RIYL: Bon Iver, Haux, Passenger

Mike Deni describes his music as “soulful music from outer space”, which is almost the opposite of what his moniker, Geographer, would suggest. However, that clash of these otherworldly sounds and grounded lyricism is truly what makes Geographer utterly captivating. It also makes it impossible to classify his music with any accuracy, as he effortlessly shifts from folk-influence to massive synth-pop, even within songs. 

“One/Other” may be Deni’s most powerful song. That’s a huge statement for an artist who’s been creating for over a decade, but it’s undeniable when hearing his haunting voice over just guitar in the opening moments. The harmonies add even more ethereal qualities to the track, as an electronic ambience builds underneath.

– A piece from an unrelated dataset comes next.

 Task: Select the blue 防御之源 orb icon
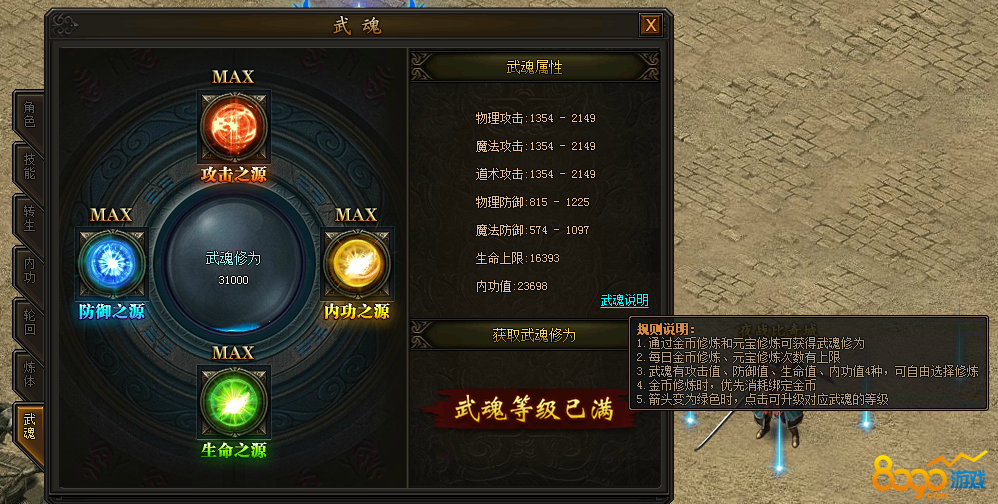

It all bubbles over as drums hit and a massive synth comes in. The loud moments don’t last long, but it frees up the track to build even more. The earlier slow moments are now repeated with deep synth and strings. Its lyrics are just as intense, as Deni sings of the destruction of the environment.

“I was here before the sky was plundered
Down the alleyways I’m hunted
A flame could turn whole cities to ashes
It happens

I could be your gilded mountain
You could save me from a thousand
Throw a coin into a fountain
Hey I mean you never know”

What a way to end our two-month playlist. This single is out on Nettwerk Music Group.